The Healthcare Cybersecurity Act – introduced July 11 by Sens. Jacky Rosen, D-Nev., Todd Young, R-Ind., and Angus King, I-Maine – follows the February ransomware attack on Change Healthcare, a subsidiary of the UnitedHealth Group.
The senators said the cyberattack that paralyzed the largest healthcare payment system in the country highlighted “the lack of preparation and training during the recovery process.”
“The health care industry is still reeling from recent cyberattacks, and rural and small health care entities in Nevada have been particularly affected,” said Sen. Rosen. “It’s imperative that we take measures to improve cybersecurity in the health care sector to prevent data breaches … I’ll keep working to strengthen the cybersecurity of this critical sector and keep people safe from malicious actors.”

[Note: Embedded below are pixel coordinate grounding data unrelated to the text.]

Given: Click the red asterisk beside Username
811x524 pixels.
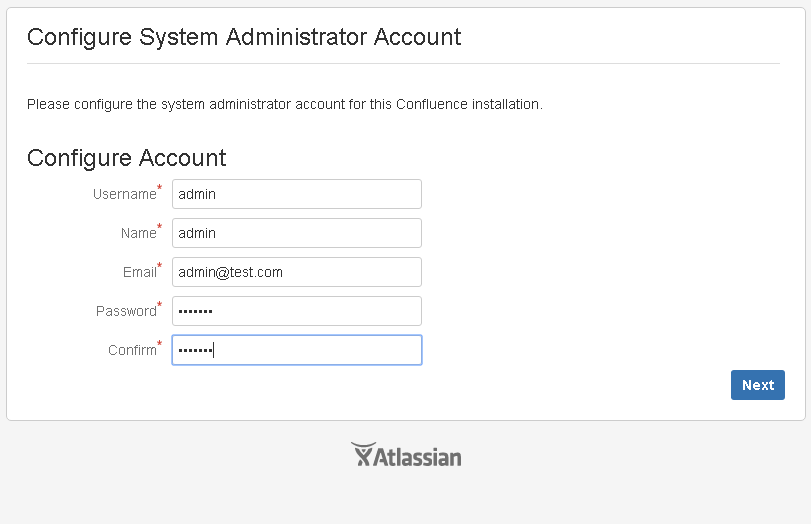Looking at the screenshot, I should (x=160, y=187).
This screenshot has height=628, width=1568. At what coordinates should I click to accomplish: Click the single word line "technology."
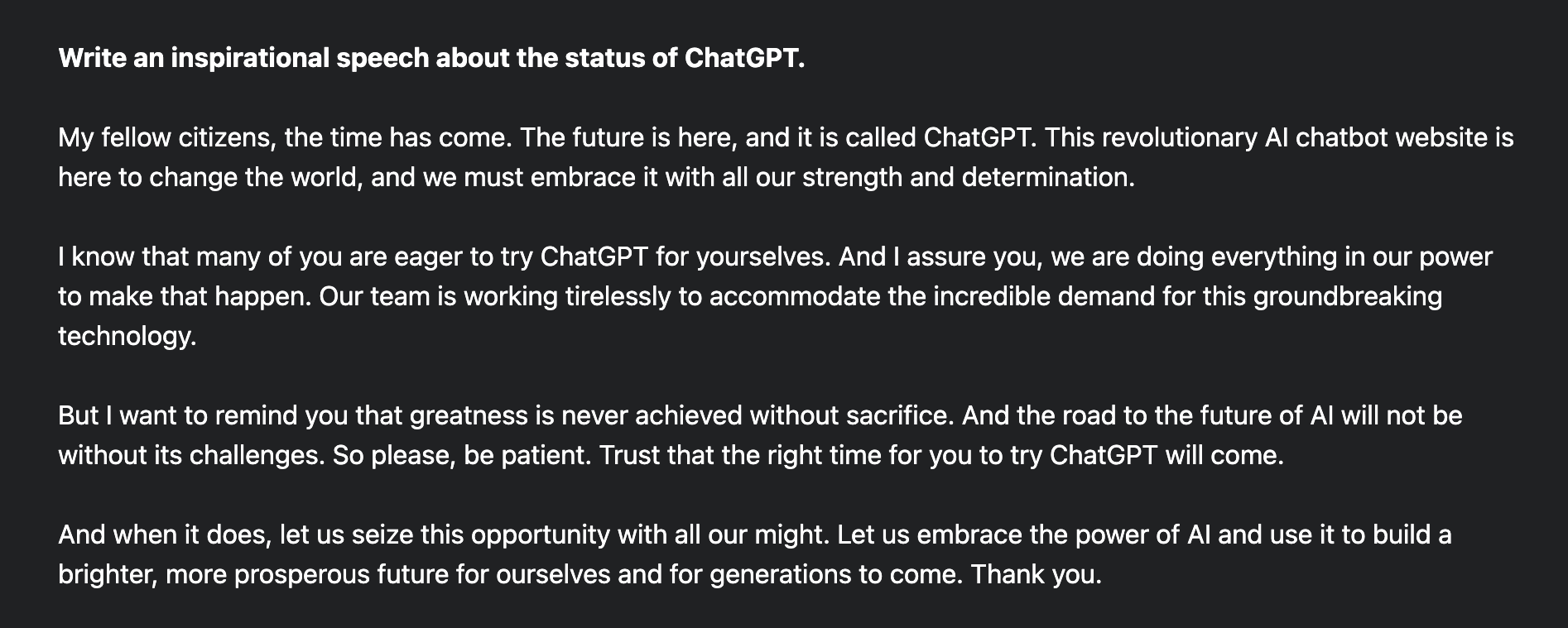point(127,336)
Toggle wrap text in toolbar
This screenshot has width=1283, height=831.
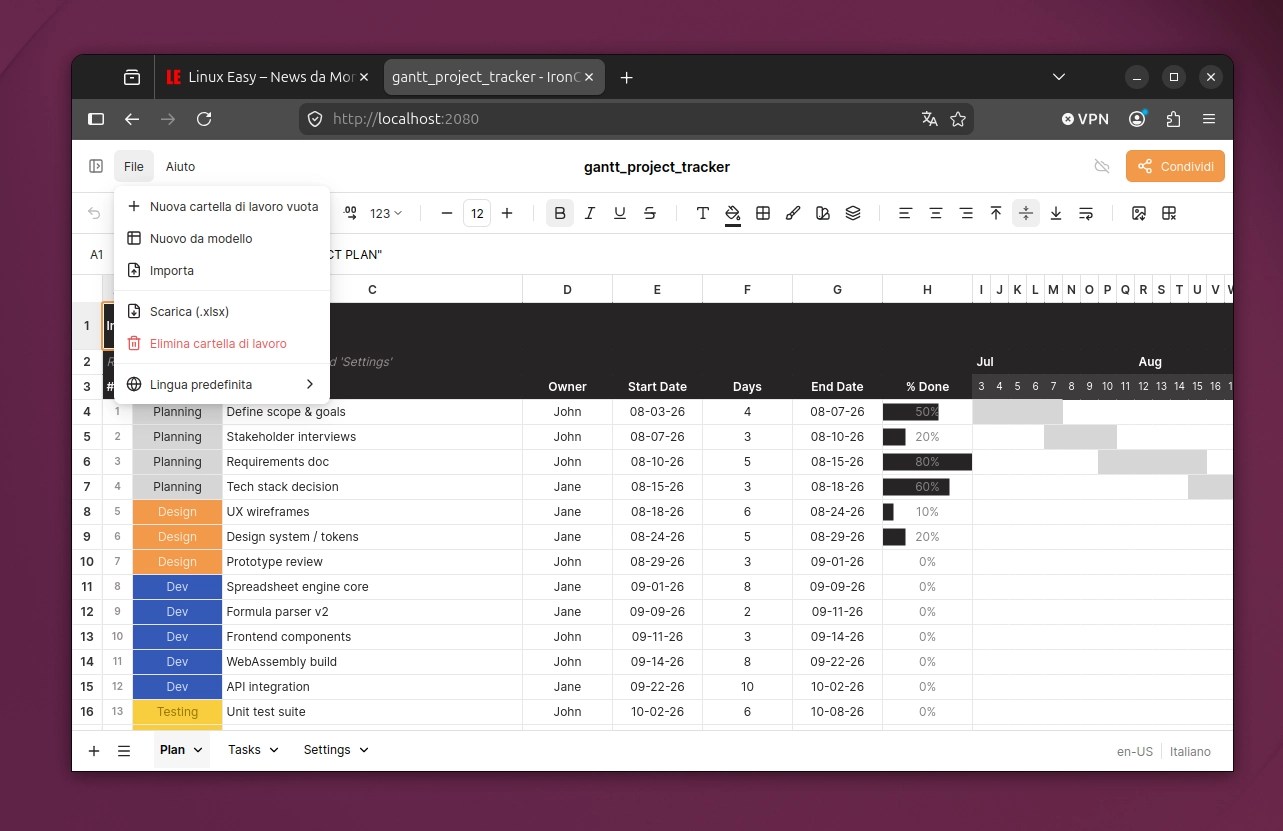click(x=1086, y=213)
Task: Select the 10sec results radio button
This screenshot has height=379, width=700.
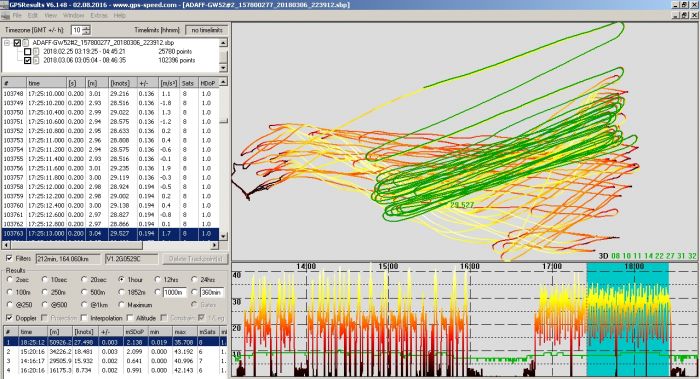Action: coord(45,279)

The Healthcare Cybersecurity Act would require CISA and HHS to collaborate on improving cybersecurity and make resources available to non-Federal entities relating to cyber threat indicators and appropriate defense measures. The bill would also create a special liaison to HHS within CISA to coordinate during cybersecurity incidents and collaborate to support health care and public health sector entities.
“These attacks and breaches of data can literally mean the difference between life and death for patients, significantly impact hospital operations, and – with the average hack costing millions to address – increase healthcare prices across the board,” Sen. King said. “The bipartisan Healthcare Cybersecurity Act will take important steps toward protecting patients’ data and healthcare provider capabilities, and bolstering our cybersecurity infrastructure and response.”

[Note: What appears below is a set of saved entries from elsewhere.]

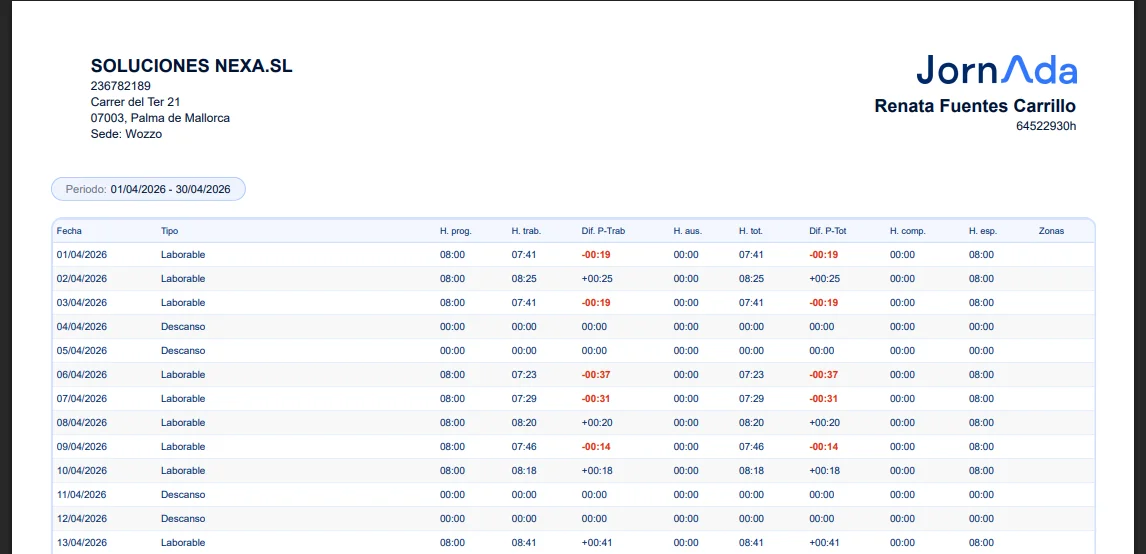The width and height of the screenshot is (1146, 554).
Task: Click the company name SOLUCIONES NEXA.SL
Action: [191, 66]
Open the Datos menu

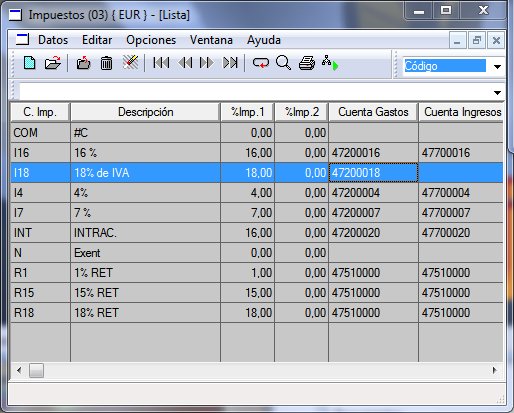pos(53,40)
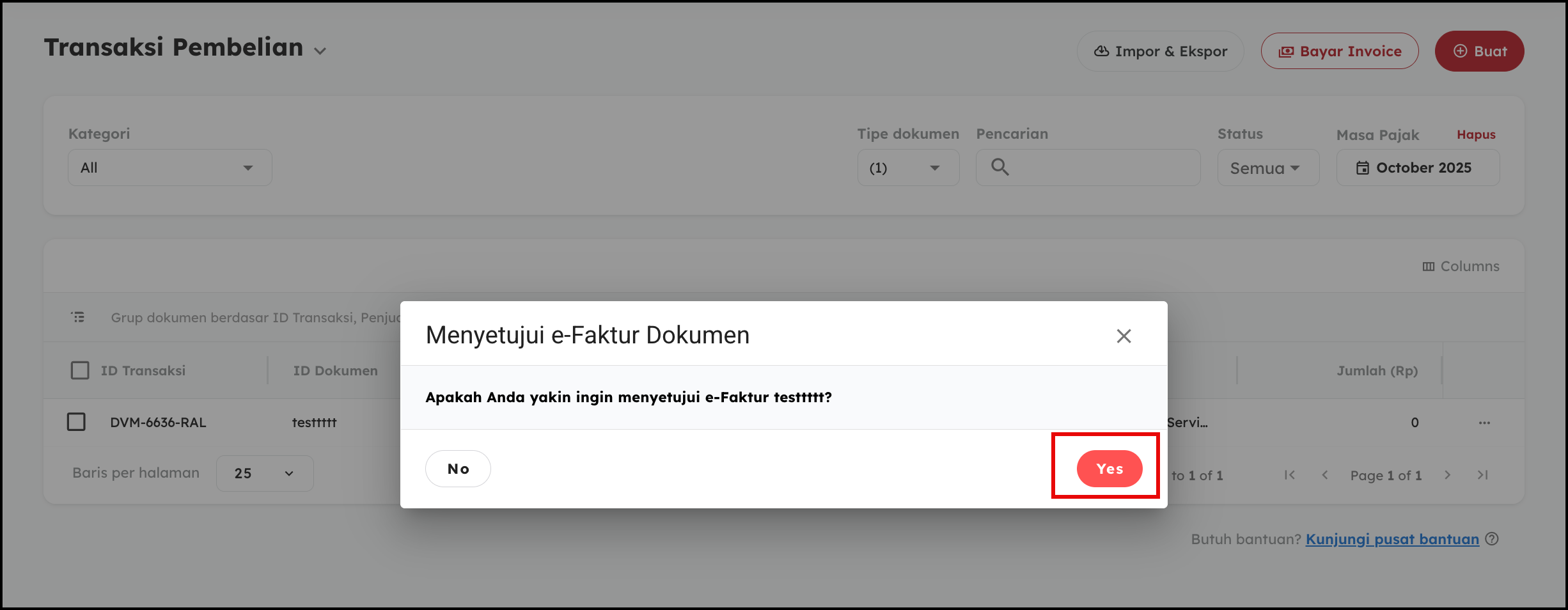Image resolution: width=1568 pixels, height=610 pixels.
Task: Go to the first page icon
Action: (x=1290, y=475)
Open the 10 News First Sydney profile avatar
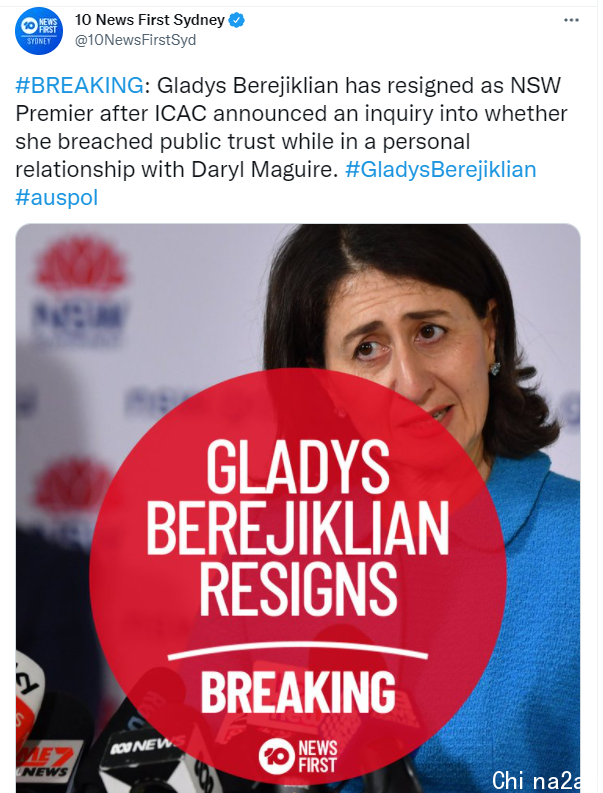603x793 pixels. (39, 30)
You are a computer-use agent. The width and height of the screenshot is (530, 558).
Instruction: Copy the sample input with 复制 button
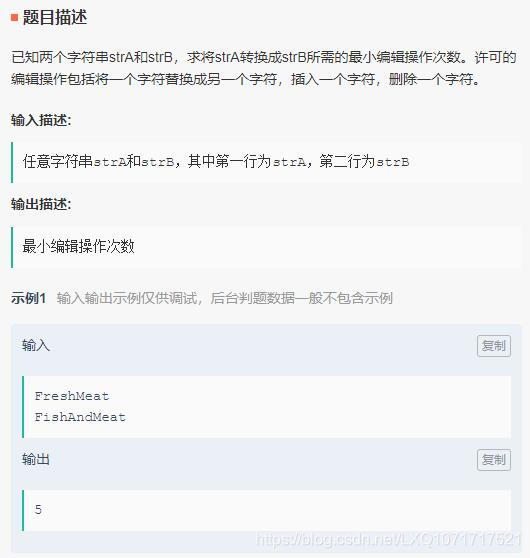pyautogui.click(x=494, y=346)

Sen. Rosen first introduced the Healthcare Cybersecurity Act in the last Congress in March 2022, but it never made it out of committee.
Several lawmakers have taken to legislation since the ransomware attack in February to address the lack of cybersecurity regulations in the healthcare sector, with Sen. Mark Warner, D-Va., introducing legislation that would provide financial incentives for healthcare providers to boost their cyber defense.
The White House Deputy National Security Advisor for Cyber and Emerging Tech Anne Neuberger said they are working on putting in place minimum cybersecurity requirements for the healthcare sector, but Sen. Ron Wyden, D-Ore., recently criticized the Biden administration’s timeline to implement healthcare cybersecurity regulations, saying that it is “not soon enough.”